Cet enfant a été marqué par vie par cet instant, et les autres aussi sûrement,
les altercations se firent bien plus rares, de plus en plus rare mais aussi de
plus en plus dangereuses.
Il avait de plus en plus l'habitude des couteaux, cela permettait de cacher un petit peu la peur qu'il ressentait face à celles ci. Mais les autres aussi s'habituaient à voir le sang couler.
Heureusement ils devinrent adultes, et les circonstances changèrent.
Que devinrent les autres, certains se mirent à travailler, d'autres
continuèrent à aller de plus en plus loin, et l'enfant qui se battait seul, il
ne se battait plus qu'à de rares occasions.
Bizarrement, une chose est heureusement arrivée, tous respectaient la perte
d'innocence qu'ils avaient connu durant leur enfance, et pour cela, ne se
battaient plus, au moins entres eux.
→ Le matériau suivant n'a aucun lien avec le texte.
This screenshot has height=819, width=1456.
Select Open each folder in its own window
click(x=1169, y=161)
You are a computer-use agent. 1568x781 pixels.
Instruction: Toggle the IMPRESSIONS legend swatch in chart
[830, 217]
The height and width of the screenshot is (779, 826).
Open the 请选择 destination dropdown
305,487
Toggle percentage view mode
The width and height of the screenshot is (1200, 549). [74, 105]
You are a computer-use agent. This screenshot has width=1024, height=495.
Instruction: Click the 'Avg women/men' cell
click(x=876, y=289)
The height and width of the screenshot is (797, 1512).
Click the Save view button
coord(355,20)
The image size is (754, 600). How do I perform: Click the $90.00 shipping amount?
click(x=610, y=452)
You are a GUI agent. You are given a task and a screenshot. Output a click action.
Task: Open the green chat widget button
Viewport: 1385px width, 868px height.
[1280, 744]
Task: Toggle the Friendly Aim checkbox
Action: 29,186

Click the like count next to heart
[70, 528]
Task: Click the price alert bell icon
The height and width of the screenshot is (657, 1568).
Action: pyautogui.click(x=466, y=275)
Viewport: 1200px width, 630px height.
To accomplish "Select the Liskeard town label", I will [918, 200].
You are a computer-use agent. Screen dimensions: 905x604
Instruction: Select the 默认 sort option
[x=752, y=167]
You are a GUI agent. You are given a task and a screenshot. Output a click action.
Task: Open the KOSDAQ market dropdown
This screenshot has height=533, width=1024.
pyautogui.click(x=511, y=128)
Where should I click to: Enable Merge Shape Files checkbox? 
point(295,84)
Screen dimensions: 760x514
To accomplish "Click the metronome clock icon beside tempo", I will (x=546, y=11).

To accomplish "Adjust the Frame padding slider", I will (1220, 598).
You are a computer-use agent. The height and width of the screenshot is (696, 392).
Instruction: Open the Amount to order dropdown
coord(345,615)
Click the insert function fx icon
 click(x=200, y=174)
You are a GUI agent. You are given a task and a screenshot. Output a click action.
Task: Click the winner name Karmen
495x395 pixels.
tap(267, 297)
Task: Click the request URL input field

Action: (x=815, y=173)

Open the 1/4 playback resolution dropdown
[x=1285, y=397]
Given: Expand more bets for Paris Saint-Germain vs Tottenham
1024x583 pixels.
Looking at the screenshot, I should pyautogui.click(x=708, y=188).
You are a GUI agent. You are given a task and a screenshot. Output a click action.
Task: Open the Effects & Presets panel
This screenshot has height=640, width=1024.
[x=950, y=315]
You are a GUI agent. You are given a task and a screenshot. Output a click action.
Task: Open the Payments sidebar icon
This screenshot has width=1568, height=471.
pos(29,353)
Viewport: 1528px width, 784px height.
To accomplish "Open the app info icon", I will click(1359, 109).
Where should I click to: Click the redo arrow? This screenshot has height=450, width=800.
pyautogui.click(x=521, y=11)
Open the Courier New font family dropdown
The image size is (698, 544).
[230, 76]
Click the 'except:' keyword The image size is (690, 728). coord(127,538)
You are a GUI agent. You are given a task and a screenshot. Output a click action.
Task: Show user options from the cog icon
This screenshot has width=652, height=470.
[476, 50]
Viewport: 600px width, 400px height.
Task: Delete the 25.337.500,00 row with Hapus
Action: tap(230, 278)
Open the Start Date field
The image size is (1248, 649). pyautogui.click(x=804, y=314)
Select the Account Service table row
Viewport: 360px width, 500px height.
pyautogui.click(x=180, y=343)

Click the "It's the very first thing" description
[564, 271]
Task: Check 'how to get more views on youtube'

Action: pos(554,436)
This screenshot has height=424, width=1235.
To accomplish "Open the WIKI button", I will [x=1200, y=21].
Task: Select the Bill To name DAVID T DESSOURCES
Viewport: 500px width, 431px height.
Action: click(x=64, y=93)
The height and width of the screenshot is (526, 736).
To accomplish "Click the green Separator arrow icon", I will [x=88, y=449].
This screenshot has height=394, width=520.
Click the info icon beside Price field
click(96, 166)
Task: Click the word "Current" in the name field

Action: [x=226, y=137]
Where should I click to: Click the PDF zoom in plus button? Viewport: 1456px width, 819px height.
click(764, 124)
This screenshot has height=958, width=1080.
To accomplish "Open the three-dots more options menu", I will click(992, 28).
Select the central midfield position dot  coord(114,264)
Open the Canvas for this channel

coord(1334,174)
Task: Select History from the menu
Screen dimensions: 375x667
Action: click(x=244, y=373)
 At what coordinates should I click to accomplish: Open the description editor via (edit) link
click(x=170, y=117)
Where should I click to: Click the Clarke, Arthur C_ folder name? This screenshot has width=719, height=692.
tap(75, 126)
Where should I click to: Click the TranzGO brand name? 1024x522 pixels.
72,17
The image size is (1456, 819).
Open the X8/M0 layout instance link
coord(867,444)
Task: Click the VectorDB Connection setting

C'était déjà ça.
Mais en tout cas l'enfant qui se battait seul, et qui souffrait physiquement et moralement de la peur à chaque jour, si vous lui demandiez, ce qu'il voudrait faire de ces souffrances passés, qui le hantent chaque jour, et lui font voir toute inconnu comme un potentiel ennemi, comme chaque dispute comme une possible dérive pouvant arriver à la mort de quelqun? Si vous lui demandiez, il vous répondrait, qu'il serait révolté de les oublier. La peur l'habite, mais il sait réagir, car la souffrance le révolte, car il ne veut plus la ressentir, ni la voir, et c'est pour cela au moins qu'il sait qu'il n'hésitera pas à se battre pour les éviter, qu'il n'hésitera pas tant que ça à protéger d'autres. Car il a apprit à réagir malgré la peur.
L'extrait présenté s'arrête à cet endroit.